In the records below, find the line containing "Toggle the weekly report close button" and print it and every line after it exactly, through the end. Skip pictures.

====

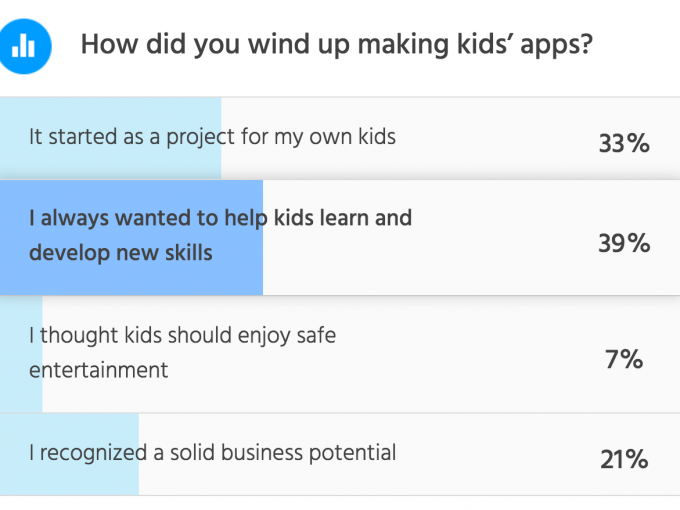Click the 39% result label

tap(624, 243)
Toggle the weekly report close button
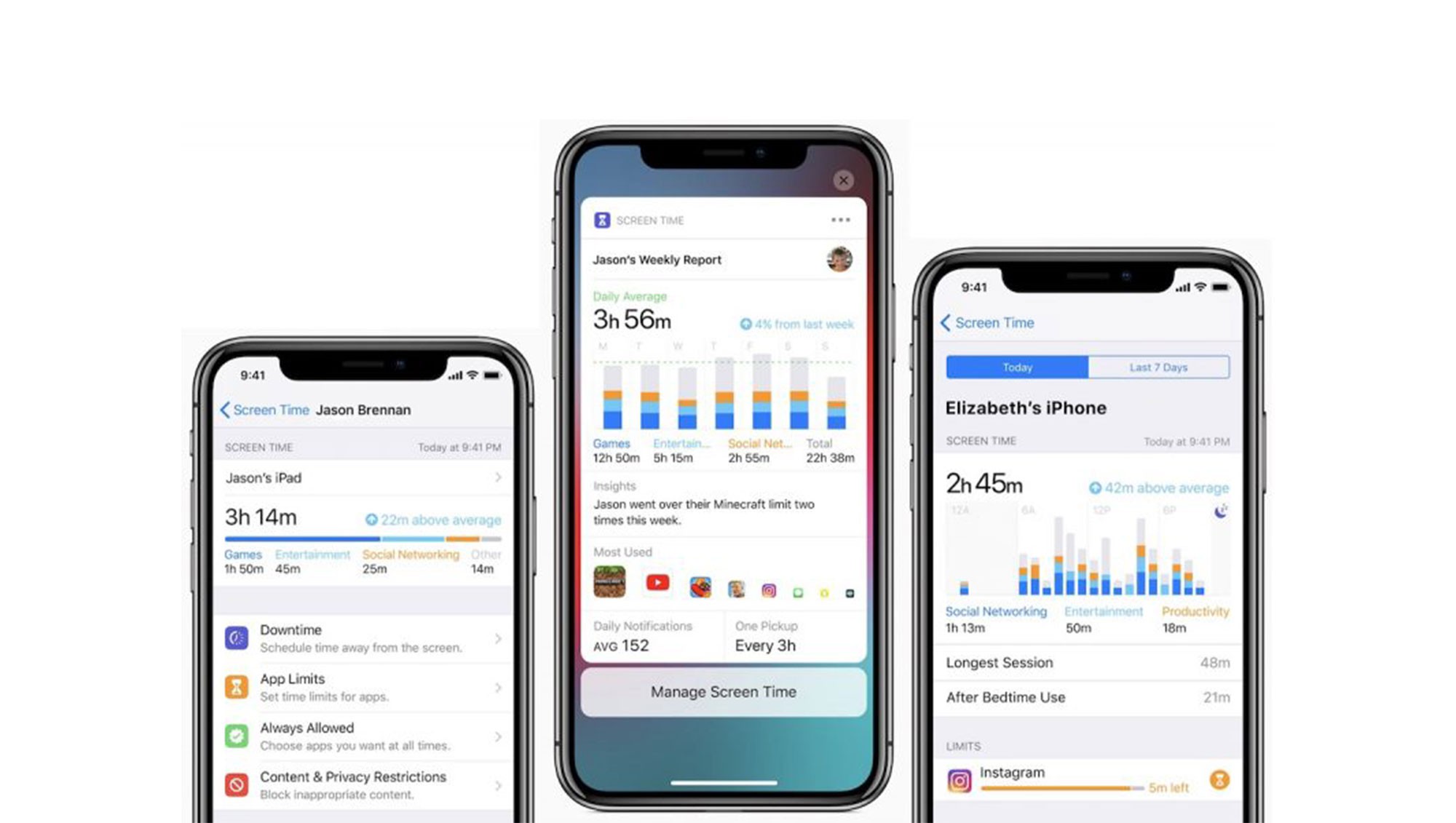 pyautogui.click(x=843, y=180)
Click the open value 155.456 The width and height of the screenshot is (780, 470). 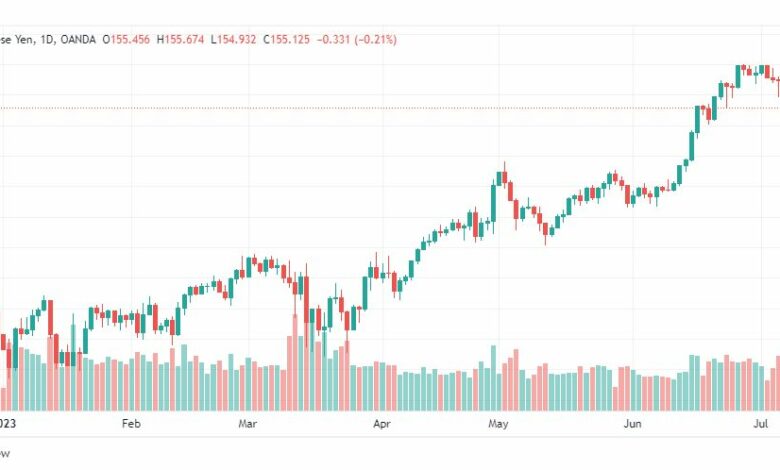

====

Solution below >>
Toggle the weekly report close button
 pyautogui.click(x=843, y=180)
Click the open value 155.456 The width and height of the screenshot is (780, 470). 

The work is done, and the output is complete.